Sunday, 5 April 2015

Library and Archives Canada Report on Plans and Priorities 2015-2016

The Library and Archives Canada 2015-2016 Report on Plans and Priorities has now been tabled in Parliament, along with those for many other departments and agencies.
It shows forecast spending of $93 million for 2015–2016, a reduction from $106 million from the year just ended, with a further reduction of $0.3 million planned for 2016-17.

For 2015-16 LAC is estimating full time employee equivalents (FTE) of 867 and remaining steady in 2016-17.

Minister Shelly Glover (who announced she will not stand in the next election) makes the following points in her lead off message:
  • LAC will be participating in commemorating forthcoming great moments in Canadian history. 
  • LAC will strive to make its collection more visible and easier to access.
  • LAC will implement an action plan to better identify government documents of historical interest, while continuing to acquire resource material representative of Canadian society. 
  • LAC will continue to innovate in the digital environment in order to manage, conserve and provide long-term access to its vast collection.
The follow-on message from Librarian and Archivist of Canada Guy Berthiaume ends:
I am committed to increasing our visibility and to better meeting the changing needs of Canadians, who wish to have direct and immediate access to our collection. 
Again this year the genealogy community, LAC's single largest client group, merits no mention. As last year there is no mention of newspapers. The word history occurs only four times, three of those in the Minister's message.

The aspect of LAC operations of most interest to genealogists is found under Program 2.3: Access to documentary heritage. It is explained as:
This program aims to make Canadian information resources known and available to Canadians and to anyone interested in Canada, its society or its history. By providing access, LAC contributes to creating new knowledge that will increase the understanding of Canadian society.
Last year $28.6 million and 237 FTEs were allocated to this program.
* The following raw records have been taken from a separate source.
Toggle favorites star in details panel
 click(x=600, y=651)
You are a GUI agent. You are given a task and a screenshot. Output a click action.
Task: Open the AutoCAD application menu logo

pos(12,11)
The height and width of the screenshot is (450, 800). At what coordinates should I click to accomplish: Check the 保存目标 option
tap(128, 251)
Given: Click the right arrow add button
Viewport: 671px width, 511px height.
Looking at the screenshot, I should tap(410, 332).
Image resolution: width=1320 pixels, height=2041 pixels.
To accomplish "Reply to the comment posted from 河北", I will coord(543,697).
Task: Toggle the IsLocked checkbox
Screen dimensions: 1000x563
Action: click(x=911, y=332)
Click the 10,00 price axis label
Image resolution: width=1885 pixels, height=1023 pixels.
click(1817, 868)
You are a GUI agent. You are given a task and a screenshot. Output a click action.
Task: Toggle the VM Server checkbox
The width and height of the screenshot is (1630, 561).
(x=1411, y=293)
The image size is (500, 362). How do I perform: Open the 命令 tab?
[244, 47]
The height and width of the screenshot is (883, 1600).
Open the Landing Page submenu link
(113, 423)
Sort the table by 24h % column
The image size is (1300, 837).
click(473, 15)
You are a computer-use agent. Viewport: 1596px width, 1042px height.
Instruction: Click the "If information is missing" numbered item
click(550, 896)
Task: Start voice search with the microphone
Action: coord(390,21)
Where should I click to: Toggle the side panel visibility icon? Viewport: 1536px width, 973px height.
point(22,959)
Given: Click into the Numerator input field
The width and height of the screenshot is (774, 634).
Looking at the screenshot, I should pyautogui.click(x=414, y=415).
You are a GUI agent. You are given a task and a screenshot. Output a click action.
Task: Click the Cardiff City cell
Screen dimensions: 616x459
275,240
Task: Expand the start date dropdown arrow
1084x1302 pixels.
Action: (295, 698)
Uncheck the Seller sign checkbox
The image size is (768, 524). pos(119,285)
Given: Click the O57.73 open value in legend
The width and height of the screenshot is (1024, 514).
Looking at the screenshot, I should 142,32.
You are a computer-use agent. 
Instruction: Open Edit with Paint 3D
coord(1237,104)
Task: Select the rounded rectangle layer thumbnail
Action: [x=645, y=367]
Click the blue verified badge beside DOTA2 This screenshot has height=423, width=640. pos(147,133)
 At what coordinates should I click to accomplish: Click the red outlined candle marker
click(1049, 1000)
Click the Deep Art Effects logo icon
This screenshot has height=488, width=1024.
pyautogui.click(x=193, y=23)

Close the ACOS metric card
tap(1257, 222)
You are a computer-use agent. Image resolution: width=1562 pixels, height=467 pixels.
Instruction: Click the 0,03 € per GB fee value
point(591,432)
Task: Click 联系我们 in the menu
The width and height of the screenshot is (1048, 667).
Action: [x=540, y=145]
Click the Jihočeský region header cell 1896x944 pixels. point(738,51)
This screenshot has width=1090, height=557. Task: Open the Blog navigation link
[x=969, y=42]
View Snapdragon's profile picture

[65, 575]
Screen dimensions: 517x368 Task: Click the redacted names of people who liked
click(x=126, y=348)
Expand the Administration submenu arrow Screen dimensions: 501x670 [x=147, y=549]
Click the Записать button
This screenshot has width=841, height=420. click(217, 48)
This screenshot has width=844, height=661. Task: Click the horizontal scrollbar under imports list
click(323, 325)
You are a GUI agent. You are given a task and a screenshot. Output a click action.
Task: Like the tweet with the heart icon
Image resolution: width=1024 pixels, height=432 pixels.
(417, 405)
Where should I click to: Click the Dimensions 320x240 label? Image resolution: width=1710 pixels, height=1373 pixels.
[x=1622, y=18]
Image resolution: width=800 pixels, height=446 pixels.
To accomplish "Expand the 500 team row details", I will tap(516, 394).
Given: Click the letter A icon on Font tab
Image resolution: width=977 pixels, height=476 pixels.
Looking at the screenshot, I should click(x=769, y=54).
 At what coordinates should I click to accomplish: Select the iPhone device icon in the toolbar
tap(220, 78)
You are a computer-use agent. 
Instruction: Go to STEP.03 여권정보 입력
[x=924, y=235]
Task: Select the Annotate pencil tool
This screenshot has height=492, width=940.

In 2015-16 these increase to $29.8 million and 282 FTEs with a further increase to $30.5 million planned for the following year with no change in FTEs.

Last year's document included performance targets for this program for March 31, 2015, "75% client satisfaction with online services; 60% of clients who report being able to find what they are looking for online." This year three performance targets are specified for 31 March 2016, the first of which "Percentage increase of digital material downloaded by clients from LAC's website." is new and pending a benchmark. The second, "Percentage of service standards met for formal access to information and privacy (ATIP) requests" has a target of 95%; the third "Percentage of service standards met for digital copies" a target of 90%.

In more concrete terms what we can expect to see delivered in 2015-16 through this LAC program is:
  • Provide greater access to documentary heritage through digitization initiatives, an increase in online content and in the number of online search aids, joint exhibitions, and quality services facilitating access to information resources.
  • Enhance the visibility of the collection by holding public events in collaboration with other memory institutions that share LAC's vision.
  • Contribute to events such as the commemoration of the centenary of the First World War and the celebration of the 150th anniversary of Canadian Confederation in 2017.
  • Continue to share content on LAC's social networks, namely through the blog, podcasts, Flickr, Facebook, Twitter and YouTube, to reach as many clients as possible and to make the collection discoverable through a wide range of distribution channels.
  • Renew the national database, which contains over 25 million bibliographic records, so that it can leverage new technological advances and better meet the needs of clients and the Canadian library community.
  • Contribute to Canada's Action Plan on Open Government by providing open data sets, by ensuring that access restrictions to records in its collection are lifted, and by helping to develop the Government of Canada's virtual library.
We all surely look forward to successful achievement of these deliverables.

1 comment:

Dorothy Kew said...

How about bringing back the interlibrary loan program?